On a pro forma basis, after giving effect to the initial sale of the Notes and the payment of related expenses, the company’s cash and cash equivalents on May 26, 2021 would be approximately $166 million.
The Notes will bear interest at an annual rate of 4.75%, payable semi-annually, and will mature in May 2026. Holders of the Notes may convert their Notes to ordinary shares of Quotient at the holder's option at any time prior to the close of business on the second business day immediately preceding the maturity date at an initial conversion price of $ 5.67, which represents a 27.5% premium to the price of Quotient's ordinary shares at the close of trading on May 21, 2021. In connection with the transaction, the investors have agreed to not sell short any shares of Quotient’s common stock for a period of 90 days after their issuance.
Quotient will have the right to redeem all or a portion of the Notes on or after May 2024 at a price equal to 100% of the principal amount thereof, plus accrued and unpaid interest, if any, if the last reported sale price of Quotient's ordinary shares has been at least 130% of the conversion price then in effect over a specified 20 trading day period and certain other conditions are satisfied. If Quotient elects to redeem the Notes or certain other corporate events occur prior to the maturity date, Quotient will, in certain circumstances, increase the conversion rate for holders who elect to convert their Notes in connection with such event.

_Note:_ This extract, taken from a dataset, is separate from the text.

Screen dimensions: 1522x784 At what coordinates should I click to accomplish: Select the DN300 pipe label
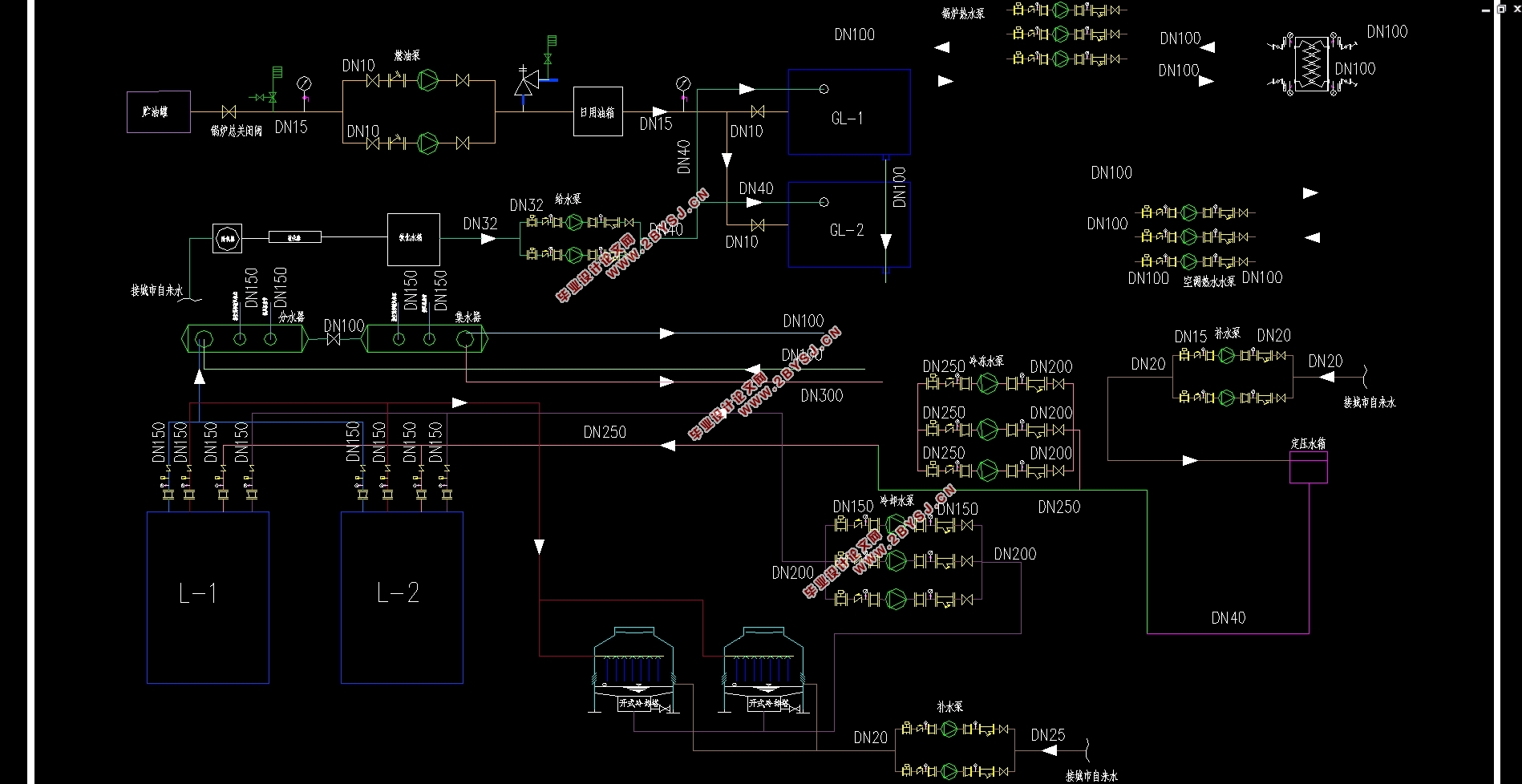(x=822, y=395)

Holders of the Notes may require Quotient to repurchase for cash all or part of their Notes upon certain fundamental changes at a repurchase price equal to 100% of the principal amount of the Notes to be repurchased, plus accrued and unpaid interest. Quotient has agreed to file a registration statement covering resales of shares issuable on conversion of the Notes.

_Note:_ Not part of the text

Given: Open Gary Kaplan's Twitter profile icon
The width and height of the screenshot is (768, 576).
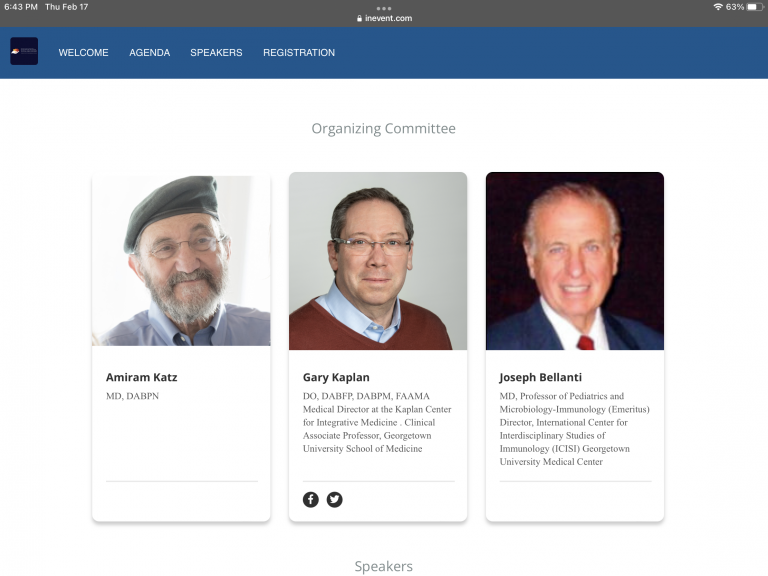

The Notes were sold in a private placement to qualified institutional buyers in reliance on the exemption from registration under Section 4(a)(2) of the Securities Act of 1933, as amended (the "Securities Act").

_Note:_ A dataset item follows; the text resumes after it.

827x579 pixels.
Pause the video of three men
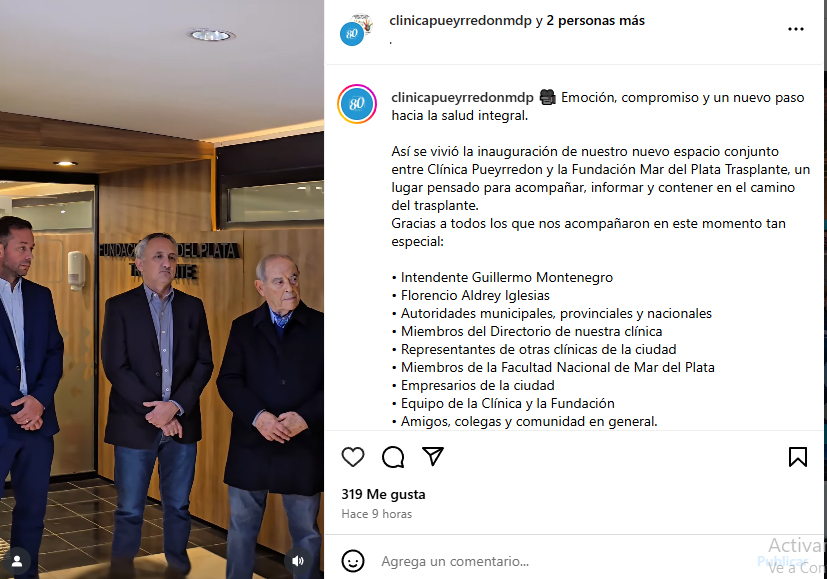162,290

This press release shall not constitute an offer to sell or the solicitation of an offer to buy these securities, nor shall there be any sale of these securities in any jurisdiction in which such offer, solicitation or sale would be unlawful prior to the registration or qualification under the securities laws of any such jurisdiction. The securities have not been and will not be registered under the Securities Act or any state securities laws, and unless so registered, may not be offered or sold in the United States except pursuant to an exemption from the registration requirements of the Securities Act and applicable state securities laws.
Forward-Looking Statements
This news release contains forward-looking statements within the meaning of Section 27A of the Securities Act of 1933 and Section 21E of the Securities Exchange Act of 1934 and the Private Securities Litigation Reform Act of 1995. These forward-looking statements may include statements regarding the intended use of proceeds from the offering of the Notes or our ability to complete the offering. Such statements are based on current assumptions that involve risks and uncertainties that could cause actual outcomes and results to differ materially. These risks and uncertainties, many of which are beyond our control, include risks and uncertainties associated with Quotient's ability to satisfy certain closing conditions and the application of the proceeds from the issuance of the Notes; as well as the other risks set forth in Quotient's filings with the Securities and Exchange Commission. Investors are cautioned not to place undue reliance on these forward-looking statements, which speak only as of the date hereof. Quotient disclaims any obligation to update these forward-looking statements.